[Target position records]

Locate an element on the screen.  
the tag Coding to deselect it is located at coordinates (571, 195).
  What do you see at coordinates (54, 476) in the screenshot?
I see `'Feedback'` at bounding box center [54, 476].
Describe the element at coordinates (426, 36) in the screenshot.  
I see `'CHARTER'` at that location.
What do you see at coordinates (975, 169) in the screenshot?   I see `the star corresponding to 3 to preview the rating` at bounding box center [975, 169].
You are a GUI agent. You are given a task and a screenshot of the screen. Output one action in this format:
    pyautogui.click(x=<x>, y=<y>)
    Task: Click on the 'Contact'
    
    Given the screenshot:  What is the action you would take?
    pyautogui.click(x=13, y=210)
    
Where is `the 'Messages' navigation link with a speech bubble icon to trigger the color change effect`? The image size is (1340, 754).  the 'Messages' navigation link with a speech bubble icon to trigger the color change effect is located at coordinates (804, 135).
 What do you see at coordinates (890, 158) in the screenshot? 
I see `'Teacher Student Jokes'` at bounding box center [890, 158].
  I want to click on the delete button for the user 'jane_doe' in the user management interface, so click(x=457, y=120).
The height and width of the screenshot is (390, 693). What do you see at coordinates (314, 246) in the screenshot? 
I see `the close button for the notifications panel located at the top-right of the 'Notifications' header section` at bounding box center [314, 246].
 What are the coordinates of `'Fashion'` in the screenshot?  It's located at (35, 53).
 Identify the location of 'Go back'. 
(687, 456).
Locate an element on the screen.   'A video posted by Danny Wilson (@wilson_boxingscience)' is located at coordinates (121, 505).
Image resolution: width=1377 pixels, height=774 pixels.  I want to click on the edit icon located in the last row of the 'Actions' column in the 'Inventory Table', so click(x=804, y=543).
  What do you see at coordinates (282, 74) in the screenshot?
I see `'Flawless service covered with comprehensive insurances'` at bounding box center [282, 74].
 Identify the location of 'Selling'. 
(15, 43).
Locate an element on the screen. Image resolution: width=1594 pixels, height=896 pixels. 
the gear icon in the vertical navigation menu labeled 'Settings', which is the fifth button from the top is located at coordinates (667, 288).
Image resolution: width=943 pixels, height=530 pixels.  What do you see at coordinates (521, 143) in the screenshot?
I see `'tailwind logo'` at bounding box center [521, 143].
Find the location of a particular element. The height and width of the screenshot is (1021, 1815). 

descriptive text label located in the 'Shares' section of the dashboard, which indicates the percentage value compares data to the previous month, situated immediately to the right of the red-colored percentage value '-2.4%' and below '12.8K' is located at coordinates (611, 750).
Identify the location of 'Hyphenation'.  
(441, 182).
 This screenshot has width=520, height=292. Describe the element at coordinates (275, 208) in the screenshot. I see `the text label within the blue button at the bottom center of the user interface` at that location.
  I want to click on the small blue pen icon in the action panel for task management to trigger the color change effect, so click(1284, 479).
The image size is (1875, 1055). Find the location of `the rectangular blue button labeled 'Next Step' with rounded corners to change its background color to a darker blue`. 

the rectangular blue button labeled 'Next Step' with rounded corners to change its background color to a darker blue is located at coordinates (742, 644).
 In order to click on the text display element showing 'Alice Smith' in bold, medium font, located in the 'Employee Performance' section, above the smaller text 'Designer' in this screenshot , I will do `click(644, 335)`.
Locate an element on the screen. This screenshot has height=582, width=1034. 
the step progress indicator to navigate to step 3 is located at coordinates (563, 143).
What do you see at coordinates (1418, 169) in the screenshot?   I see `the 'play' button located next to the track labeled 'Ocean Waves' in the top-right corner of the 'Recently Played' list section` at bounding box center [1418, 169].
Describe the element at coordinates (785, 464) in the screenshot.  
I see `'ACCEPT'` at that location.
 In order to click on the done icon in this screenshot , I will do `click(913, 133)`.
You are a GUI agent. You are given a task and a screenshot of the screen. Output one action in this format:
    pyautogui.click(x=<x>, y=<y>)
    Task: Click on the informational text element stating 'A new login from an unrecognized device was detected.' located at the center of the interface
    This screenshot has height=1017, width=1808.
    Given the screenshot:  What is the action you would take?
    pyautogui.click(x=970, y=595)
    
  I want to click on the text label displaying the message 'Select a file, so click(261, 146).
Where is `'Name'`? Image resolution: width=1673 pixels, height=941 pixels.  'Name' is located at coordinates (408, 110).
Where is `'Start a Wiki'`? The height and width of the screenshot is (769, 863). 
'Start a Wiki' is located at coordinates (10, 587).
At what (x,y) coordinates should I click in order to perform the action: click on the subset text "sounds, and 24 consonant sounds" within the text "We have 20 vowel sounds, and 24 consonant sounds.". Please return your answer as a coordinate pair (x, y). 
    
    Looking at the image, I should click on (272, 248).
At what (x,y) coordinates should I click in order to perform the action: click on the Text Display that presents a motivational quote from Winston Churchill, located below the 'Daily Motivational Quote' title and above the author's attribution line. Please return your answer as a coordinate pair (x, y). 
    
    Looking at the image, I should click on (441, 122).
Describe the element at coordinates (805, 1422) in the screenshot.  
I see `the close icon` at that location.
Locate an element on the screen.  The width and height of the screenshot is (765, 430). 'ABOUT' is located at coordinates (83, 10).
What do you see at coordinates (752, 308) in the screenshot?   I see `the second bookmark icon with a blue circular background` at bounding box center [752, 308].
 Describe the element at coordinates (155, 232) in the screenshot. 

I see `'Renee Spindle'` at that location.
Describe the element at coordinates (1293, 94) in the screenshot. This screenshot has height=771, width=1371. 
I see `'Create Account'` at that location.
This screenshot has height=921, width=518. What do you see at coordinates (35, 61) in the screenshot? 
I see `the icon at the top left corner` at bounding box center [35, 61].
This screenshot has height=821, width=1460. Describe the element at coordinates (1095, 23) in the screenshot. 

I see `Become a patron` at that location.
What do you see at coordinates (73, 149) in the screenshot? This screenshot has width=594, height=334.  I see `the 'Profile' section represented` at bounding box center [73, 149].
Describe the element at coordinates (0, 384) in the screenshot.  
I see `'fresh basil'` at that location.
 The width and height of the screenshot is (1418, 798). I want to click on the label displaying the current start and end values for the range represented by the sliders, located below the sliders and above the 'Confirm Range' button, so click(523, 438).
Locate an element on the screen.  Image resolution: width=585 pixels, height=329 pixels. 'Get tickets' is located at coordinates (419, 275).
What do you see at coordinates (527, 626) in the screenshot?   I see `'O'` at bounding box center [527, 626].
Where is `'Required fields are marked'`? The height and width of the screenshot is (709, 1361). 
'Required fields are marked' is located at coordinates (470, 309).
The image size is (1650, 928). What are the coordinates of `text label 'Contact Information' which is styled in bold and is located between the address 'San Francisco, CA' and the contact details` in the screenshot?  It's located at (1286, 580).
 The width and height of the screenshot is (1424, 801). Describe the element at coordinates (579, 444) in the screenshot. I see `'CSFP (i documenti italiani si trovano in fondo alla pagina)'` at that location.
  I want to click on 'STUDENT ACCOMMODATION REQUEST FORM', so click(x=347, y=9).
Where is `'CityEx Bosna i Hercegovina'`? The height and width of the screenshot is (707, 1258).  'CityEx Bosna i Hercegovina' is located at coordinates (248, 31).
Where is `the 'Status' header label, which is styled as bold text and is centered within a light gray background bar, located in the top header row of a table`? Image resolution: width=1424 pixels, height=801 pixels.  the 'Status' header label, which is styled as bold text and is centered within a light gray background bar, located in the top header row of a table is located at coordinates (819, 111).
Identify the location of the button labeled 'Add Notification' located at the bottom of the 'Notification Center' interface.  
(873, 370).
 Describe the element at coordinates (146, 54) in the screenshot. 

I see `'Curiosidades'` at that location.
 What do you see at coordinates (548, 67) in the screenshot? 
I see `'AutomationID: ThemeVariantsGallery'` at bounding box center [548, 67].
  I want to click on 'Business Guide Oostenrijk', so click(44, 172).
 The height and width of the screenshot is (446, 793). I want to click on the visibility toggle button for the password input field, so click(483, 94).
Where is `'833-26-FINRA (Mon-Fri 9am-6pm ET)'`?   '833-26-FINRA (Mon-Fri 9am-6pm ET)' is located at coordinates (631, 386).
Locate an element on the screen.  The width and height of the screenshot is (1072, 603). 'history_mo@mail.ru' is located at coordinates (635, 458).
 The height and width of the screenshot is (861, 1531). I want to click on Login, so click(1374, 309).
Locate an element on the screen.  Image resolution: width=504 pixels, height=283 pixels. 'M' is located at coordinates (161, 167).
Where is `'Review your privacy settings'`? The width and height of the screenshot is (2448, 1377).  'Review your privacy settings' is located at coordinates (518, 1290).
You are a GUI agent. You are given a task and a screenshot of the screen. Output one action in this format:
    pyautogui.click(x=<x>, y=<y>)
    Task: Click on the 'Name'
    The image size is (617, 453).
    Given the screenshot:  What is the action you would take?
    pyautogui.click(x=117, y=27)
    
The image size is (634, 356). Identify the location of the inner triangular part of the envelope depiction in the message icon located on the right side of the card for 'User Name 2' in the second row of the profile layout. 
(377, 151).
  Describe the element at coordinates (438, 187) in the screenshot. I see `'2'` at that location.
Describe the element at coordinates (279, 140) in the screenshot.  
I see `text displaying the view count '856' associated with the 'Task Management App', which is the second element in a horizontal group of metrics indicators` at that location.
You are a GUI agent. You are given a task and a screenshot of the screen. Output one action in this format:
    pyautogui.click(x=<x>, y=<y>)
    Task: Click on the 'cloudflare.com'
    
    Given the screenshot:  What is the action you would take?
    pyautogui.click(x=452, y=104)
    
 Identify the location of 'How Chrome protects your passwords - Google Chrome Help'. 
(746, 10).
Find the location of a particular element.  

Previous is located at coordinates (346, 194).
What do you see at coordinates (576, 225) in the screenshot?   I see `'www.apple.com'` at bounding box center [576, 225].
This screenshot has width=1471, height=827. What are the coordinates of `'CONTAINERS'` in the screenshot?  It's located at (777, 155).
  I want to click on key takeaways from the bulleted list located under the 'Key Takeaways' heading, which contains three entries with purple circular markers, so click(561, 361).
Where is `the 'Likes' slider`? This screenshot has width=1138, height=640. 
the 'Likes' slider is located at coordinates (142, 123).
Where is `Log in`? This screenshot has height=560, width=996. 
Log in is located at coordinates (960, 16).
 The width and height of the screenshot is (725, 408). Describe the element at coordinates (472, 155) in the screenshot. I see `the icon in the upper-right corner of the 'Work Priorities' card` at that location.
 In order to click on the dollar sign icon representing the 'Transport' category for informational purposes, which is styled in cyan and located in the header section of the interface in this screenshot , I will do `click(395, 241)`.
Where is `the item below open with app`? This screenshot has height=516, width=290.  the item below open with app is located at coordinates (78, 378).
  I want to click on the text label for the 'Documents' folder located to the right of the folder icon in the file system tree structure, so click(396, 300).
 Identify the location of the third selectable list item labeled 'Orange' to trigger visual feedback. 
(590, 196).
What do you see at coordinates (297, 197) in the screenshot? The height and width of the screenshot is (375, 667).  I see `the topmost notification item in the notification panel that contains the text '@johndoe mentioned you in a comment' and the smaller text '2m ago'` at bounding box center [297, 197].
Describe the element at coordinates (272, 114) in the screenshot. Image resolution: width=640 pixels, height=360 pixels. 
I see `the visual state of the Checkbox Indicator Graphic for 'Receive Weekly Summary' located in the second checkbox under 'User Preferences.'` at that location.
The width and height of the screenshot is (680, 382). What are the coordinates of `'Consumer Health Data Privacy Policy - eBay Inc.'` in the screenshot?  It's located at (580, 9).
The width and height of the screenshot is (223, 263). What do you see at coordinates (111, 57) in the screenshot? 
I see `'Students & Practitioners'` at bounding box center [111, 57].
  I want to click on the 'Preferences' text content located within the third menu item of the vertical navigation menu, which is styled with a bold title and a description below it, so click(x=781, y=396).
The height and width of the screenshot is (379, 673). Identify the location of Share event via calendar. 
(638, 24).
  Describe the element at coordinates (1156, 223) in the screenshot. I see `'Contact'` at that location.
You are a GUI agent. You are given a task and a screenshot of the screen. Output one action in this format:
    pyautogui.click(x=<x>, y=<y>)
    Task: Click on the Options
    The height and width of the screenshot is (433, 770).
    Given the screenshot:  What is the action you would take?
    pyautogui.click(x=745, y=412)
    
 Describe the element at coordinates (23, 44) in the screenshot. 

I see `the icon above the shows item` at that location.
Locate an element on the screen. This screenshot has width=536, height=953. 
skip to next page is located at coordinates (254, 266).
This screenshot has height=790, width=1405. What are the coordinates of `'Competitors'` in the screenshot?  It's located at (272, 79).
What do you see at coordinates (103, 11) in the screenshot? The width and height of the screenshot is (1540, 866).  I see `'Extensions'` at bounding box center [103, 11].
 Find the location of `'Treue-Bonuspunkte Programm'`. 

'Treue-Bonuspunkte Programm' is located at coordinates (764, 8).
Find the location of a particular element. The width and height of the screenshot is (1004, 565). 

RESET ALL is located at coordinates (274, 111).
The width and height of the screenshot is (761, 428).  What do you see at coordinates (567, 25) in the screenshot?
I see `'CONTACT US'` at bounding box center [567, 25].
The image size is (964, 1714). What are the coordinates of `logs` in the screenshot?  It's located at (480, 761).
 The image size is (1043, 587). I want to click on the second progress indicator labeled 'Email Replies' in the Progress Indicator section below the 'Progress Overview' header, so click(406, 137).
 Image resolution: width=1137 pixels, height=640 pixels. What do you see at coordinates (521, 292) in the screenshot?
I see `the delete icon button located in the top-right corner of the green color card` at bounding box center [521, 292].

== Request ==
Please retype the listing from the line with "The width and height of the screenshot is (761, 428)." to the line with "center [567, 25].", keeping every character the same.

== Finished exercise ==
The width and height of the screenshot is (761, 428).  What do you see at coordinates (567, 25) in the screenshot?
I see `'CONTACT US'` at bounding box center [567, 25].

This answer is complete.